6 Effective Exercises You Should Be Doing After 60 To Improve Your Coordination
As you grow older, getting up and active becomes more critical than ever before. The goal is to keep your body in shape, remain in good health, and avoid injuries. Working your body in various ways will help you reap the beautiful benefits that come with exercise—one of those being boosting your coordination. We chatted with Flo Master, one of FightCamp's founding trainers, who shares six effective exercises to improve coordination after 60.
"As the oldest FightCamp Trainer, I think about staying strong and coordinated as I age," Master says, adding, "If you can build and maintain your coordination, you decrease the risk of slips and falls. You can improve coordination in several ways through exercise."
According to Master, individuals who are over 60 should incorporate some sort of aerobic conditioning, such as walking, swimming, or biking, into their routine to maintain a healthy heart. In addition, strength training with weights is key to keeping up a healthy weight and bone density. And lastly, mindful movement exercises like Pilates, yoga, or Tai Chi can help boost your coordination.
Now, let's get into Masters' top-recommended exercises to improve coordination after 60. And next up, don't miss 5 Daily Exercises To Improve Muscular Endurance as You Age.

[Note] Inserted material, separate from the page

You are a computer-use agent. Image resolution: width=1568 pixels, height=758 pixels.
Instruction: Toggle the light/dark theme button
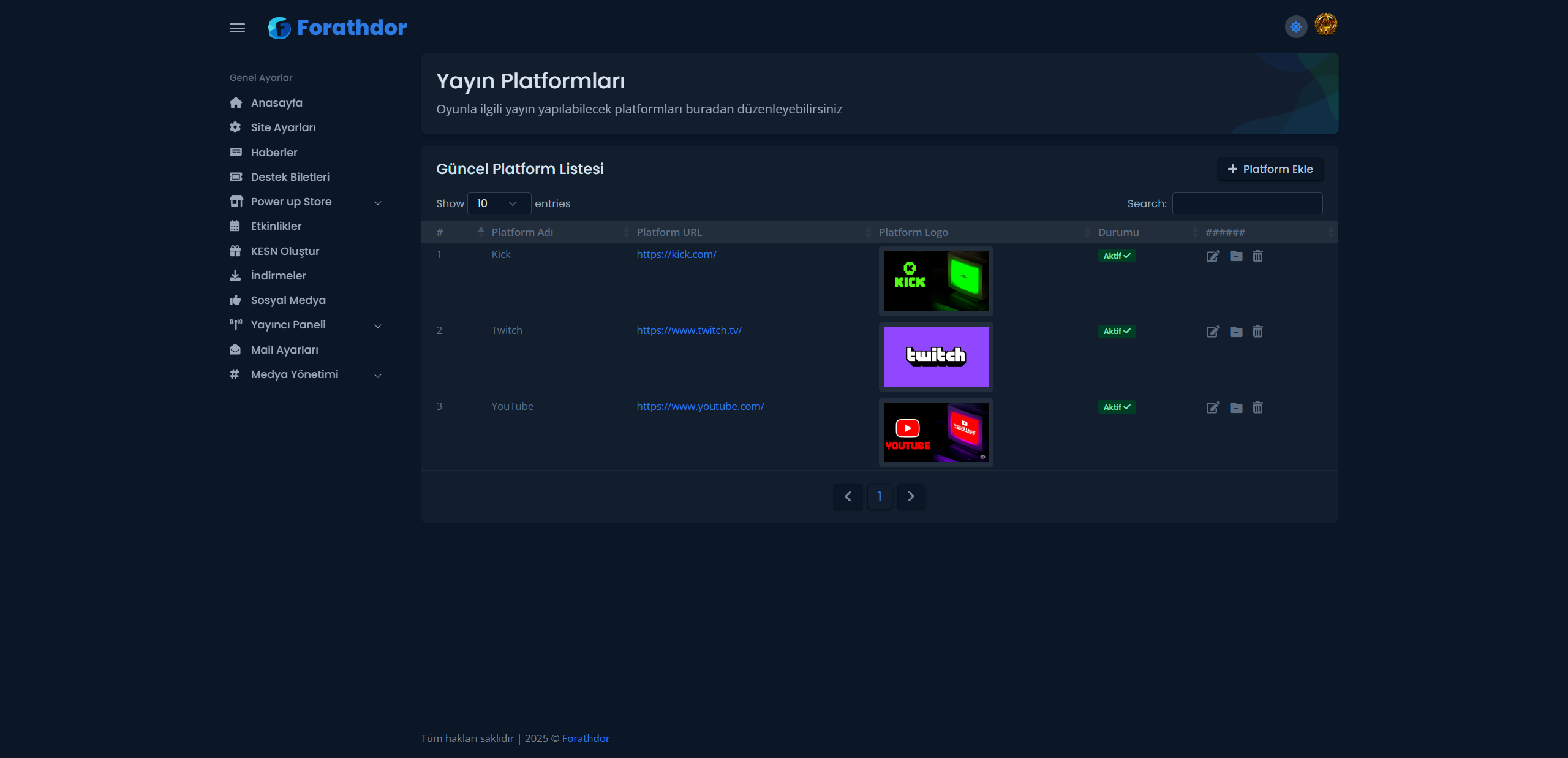[x=1296, y=27]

To perform the bird dog, begin on all fours on the ground. Activate the muscles in your core by pulling your belly button in toward your spine. Straighten your right arm out in front of you, and place your left leg behind you. Remain in this position for five seconds before returning back to the starting position. Then, switch sides. Alternate between sides for 10 reps in total.
Master points out, "The bird dog exercise helps improve coordination as you extend the alternating limbs. The brain and body process the need to balance as you also build the muscles in your core."
Something as simple can give your coordination a solid boost because you're utilizing your legs to move. Master explains, "As we age, we become less mobile, so our muscles weaken and our joints become stiff."
Walking keeps the muscles in your lower body strong and your joints agile. In addition, this form of physical activity can help you build up or preserve your bone density.
To kick off your walking routine, Master recommends walking on a treadmill or heading outside to get in your strides for 30 minutes each day.
Grab your boxing gloves, because it's time to show off your moves! "Boxing and shadowboxing are well known for building eye-hand coordination and mind-body coordination," Master says, adding, "During a boxing workout, you'll need to recall combinations of punches, use aim to hit a bag, and stay light on your feet to move around the bag. Shadowboxing is a great place to start if you are new to the sport. It's low impact and requires no equipment."
Master explains that training with a boxing coach or downloading an app like FightCamp are stellar ways to help keep you on track when it comes to using proper technique and making the most of your workout.
Balancing Shoulder Press
Next up, we have the balancing shoulder press. You'll begin by holding a dumbbell in your right hand, bending that elbow, and keeping the weight aligned with your shoulder. Raise your left leg off the floor, and get balanced. Then, push your right hand with the dumbbell up and over your head. Head back down to the starting position, and complete 10 reps. Repeat the exercise on your left side.
"The balancing shoulder press helps to improve coordination because it requires your mind to process balance and stability," Master explains. "You will also build core and lower strength. For more coordination-building strength exercises like this, check out the strength workouts on the FightCamp app."
For this exercise, you'll stand 12 to 18 inches away from a wall. Put both hands on the wall a bit wider than and aligned with your shoulders. Bend at the elbows as you bring your chest and face to the wall. Then, push away from the wall, and straighten both arms.
According to Master, "Performing wall pushups helps strengthen the upper body and core muscles. Wall pushups help to improve mind-body coordination as you bend the elbows and move the body simultaneously."
Lace up your dancing shoes! Just like walking, dancing is an excellent physical activity that'll keep your body moving, your joints flexible, and your muscles in good strength. "Adding music to the movement encourages you to keep the beat which is a form of coordination. So turn on your favorite songs and dance! It's even better to do it with a partner," Master says.